Book, Beast, and Crow by Byrne Elizabeth

Author:Byrne, Elizabeth
Language: eng
Format: epub
Publisher: HarperCollins
Published: 2024-03-12T00:00:00+00:00


Chapter 15

THE JAGGED STONEWORK made scores of small alcoves up and down the walls. In each one, candle stubs flickered and dripped wax over body parts in various states of decomposition. Skull shards and human legs trailing skin, rib bones, and what looked like a pyramid of lidless eyeballs. The smell was incredible, and not in a good way.

“What is a grotto for again?” I pulled my shirt up over my face. Any moment, I expected a hand to spring to life and crawl across the floor toward me.

“I think we were supposed to bring an offering,” Alex said.

“You have a spare body part you want to leave?” I asked. “There’s always your last baby tooth, I guess.” Alex reflexively put a hand to his cheek.

Lou shook his head. “Feel how cold it is in here? These things are in storage.”

Water sounds echoed. Every sound echoed. Alex and Lou stood a few paces closer to the pool, squinting into the dusky water.

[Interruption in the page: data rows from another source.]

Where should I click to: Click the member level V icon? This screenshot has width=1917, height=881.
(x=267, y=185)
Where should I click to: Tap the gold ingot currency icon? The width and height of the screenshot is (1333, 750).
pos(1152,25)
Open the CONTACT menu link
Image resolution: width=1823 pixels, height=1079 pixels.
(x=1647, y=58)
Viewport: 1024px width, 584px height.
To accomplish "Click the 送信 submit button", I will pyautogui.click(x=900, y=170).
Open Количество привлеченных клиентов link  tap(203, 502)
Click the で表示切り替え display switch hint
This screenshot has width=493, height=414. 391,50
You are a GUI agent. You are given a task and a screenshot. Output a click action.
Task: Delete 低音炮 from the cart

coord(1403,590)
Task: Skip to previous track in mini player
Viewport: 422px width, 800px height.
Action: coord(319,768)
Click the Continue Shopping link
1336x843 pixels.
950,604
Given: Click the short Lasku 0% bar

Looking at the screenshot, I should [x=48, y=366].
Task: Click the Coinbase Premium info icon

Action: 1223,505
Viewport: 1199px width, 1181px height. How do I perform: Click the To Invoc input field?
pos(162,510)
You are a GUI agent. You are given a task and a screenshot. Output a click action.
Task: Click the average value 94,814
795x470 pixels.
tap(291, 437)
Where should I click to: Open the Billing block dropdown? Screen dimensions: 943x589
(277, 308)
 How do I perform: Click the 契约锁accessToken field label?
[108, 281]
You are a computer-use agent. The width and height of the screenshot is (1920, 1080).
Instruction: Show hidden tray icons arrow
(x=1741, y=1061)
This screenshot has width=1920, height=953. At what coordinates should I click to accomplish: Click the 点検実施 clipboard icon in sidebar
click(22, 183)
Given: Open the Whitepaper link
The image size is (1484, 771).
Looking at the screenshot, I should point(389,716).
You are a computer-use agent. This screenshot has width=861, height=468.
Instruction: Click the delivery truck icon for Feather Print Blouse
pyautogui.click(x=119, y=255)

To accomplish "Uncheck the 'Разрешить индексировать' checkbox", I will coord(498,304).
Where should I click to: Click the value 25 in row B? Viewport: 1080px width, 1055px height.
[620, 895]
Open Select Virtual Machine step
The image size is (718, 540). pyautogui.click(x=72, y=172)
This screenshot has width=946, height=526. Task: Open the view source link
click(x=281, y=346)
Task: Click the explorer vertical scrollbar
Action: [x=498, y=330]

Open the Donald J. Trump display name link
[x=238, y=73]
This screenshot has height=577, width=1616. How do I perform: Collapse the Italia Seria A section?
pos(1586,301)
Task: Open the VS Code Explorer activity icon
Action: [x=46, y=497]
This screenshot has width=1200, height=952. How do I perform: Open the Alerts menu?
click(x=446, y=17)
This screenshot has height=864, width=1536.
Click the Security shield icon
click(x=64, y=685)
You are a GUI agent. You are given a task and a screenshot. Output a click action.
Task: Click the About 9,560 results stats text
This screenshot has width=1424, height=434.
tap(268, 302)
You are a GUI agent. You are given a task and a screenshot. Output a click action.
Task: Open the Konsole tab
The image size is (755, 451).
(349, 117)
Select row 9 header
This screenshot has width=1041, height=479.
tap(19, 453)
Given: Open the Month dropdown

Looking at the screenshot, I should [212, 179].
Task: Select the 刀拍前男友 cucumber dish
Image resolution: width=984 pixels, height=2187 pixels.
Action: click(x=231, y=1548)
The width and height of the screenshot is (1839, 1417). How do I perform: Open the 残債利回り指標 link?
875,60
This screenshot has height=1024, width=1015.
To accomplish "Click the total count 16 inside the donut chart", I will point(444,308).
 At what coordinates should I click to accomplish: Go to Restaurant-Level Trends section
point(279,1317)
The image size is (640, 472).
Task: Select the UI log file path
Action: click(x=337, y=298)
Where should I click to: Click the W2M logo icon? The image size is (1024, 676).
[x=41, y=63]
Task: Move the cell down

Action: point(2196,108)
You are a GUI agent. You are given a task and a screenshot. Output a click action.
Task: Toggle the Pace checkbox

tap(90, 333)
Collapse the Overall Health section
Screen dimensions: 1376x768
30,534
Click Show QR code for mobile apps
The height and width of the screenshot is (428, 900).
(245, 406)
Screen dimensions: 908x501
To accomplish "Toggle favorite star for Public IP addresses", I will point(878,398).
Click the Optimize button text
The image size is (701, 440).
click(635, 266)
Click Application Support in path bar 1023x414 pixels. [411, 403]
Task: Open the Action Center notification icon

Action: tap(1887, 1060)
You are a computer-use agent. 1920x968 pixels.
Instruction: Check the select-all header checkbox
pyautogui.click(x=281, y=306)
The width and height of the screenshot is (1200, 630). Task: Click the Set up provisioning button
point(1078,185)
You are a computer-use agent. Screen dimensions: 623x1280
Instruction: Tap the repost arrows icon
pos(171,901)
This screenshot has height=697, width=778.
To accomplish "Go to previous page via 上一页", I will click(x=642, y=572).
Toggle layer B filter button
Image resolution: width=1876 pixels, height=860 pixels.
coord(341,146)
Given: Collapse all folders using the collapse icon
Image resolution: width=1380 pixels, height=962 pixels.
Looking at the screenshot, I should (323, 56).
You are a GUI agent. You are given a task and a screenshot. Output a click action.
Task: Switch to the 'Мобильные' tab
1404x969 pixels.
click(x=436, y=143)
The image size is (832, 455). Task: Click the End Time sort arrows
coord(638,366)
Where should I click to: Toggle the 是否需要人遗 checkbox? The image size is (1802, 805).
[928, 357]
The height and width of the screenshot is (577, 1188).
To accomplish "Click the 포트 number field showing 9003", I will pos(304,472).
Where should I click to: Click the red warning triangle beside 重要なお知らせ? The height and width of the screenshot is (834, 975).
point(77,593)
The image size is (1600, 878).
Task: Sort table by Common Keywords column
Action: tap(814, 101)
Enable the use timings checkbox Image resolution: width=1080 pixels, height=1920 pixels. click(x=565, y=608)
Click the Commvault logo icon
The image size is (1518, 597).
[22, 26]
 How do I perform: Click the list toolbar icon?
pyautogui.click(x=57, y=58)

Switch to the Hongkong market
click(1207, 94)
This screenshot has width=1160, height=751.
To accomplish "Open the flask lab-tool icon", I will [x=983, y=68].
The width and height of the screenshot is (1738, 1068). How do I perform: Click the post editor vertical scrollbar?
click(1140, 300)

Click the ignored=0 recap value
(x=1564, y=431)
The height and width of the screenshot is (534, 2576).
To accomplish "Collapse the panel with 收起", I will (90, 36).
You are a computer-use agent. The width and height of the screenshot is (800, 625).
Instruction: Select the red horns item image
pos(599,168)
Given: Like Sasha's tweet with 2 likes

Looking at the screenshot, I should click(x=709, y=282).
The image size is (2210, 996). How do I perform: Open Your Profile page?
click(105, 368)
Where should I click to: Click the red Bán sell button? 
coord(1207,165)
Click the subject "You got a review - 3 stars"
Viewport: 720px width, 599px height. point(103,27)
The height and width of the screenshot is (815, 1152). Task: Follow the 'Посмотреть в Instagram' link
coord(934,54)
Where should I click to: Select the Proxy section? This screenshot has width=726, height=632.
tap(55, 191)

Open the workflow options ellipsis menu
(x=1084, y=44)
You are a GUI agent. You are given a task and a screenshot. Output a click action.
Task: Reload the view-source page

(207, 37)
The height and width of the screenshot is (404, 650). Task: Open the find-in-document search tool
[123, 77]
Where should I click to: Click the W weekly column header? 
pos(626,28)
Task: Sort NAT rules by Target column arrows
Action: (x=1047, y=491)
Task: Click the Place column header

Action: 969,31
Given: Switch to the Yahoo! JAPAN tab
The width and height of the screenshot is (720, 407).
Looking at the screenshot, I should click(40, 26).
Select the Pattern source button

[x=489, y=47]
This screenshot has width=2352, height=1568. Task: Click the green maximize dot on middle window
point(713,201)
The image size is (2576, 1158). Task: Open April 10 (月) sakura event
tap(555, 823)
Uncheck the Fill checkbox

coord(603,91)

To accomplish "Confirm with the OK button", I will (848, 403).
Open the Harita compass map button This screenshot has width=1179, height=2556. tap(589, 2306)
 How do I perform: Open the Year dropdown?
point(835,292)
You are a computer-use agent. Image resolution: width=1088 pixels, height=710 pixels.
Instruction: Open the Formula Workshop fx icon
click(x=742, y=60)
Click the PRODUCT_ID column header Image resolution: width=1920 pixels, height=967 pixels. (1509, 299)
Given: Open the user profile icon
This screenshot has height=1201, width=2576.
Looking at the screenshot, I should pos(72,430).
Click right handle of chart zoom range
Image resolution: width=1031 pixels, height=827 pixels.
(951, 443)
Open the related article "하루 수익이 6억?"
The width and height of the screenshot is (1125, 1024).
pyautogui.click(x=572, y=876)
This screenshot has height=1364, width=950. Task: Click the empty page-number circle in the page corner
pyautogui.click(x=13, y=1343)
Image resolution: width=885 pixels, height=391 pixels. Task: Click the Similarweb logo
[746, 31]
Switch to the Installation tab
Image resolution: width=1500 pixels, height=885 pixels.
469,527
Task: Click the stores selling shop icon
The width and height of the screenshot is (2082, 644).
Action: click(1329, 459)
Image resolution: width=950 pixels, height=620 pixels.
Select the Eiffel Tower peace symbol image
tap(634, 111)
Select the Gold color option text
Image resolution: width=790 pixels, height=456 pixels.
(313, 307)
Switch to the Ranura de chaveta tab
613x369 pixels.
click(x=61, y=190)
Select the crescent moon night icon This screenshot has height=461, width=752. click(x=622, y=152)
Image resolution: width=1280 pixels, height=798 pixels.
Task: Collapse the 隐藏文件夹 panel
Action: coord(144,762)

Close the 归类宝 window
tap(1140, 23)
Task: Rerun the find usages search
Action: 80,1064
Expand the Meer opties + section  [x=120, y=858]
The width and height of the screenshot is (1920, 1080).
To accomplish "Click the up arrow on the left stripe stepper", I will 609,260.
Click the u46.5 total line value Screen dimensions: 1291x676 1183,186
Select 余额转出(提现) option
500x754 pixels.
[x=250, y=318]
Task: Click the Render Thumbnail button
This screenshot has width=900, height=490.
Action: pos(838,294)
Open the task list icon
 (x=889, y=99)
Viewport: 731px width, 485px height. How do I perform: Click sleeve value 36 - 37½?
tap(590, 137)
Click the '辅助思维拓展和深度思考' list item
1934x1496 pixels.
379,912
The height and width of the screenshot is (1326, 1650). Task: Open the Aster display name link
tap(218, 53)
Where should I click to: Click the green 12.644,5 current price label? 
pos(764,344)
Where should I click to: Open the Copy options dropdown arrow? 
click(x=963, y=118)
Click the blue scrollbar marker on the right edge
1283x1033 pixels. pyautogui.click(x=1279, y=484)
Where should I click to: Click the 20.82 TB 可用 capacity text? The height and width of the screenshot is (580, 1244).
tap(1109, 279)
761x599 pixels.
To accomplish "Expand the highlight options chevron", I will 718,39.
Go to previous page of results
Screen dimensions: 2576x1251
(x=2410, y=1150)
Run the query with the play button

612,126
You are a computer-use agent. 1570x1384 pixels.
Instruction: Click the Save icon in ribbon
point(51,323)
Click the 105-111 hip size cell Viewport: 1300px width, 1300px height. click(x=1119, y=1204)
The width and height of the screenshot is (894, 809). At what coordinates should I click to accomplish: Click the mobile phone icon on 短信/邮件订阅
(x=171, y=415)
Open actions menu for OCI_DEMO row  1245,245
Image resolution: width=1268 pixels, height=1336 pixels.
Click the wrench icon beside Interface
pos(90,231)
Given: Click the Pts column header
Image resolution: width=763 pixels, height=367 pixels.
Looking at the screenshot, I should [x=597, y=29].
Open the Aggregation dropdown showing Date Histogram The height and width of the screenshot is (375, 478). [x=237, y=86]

“Hello?” Lou said again. “We’ve come to ask—we need your help.” He shifted his weight nervously from foot to foot.

There was no reply, just the steady trickle of water into the pool.

“There’s no one here,” Alex said. “Let’s just go.”

Something broke the surface of the water on the far side of the cave: a quiet pulsing, like the sound of gentle strokes splitting a still pond.

A human head with only the eyes above the water floated toward us slowly. A long train of hair fanned out on the water like a ratty fishing net, tangled and trailing detritus. Mermaid, was my first thought, because who else swims with their breathing parts below the water? The closer it came to the light, the less human it looked. The skin of its forehead was so smooth it looked like rubber, and its eyebrows were a wild species unto themselves, curly and growing in two impressive crescents over enormous wide-set eyes.

About four feet from the edge, the swimmer rose slowly from the water until only her head and bare shoulders were exposed. Water ran from her hair continuously, as though it was producing water, not shedding it. She was beautiful in the most terrifying and familiar way. Her features looked almost too big for her face: huge eyes, razor-sharp cheekbones, and teeth so long and sharp, her mouth was perpetually open like she was about to speak, or chomp. She was decades younger than when I’d seen her last, but I recognized her, even without the pile of wet clothes. She lifted her chin to regard us for a moment before saying, “Who be ye?”

Lou stammered, “Uh, we’re—I am—my name is Lou—Louis—and this is Alex”—who’d retreated to stand behind me and Lou, once things started to get interesting—“and this is—”

“Anna,” the woman replied. “We’ve met.”

The boys’ heads snapped around. “Who are you?” Lou asked me.

I ignored him. “We met at the pond, right?” I said. “Are you the washerwoman—the Banshee?”

The Banshee nodded. “That would be me—another me, another time. I’m glad to see you used the front door this time.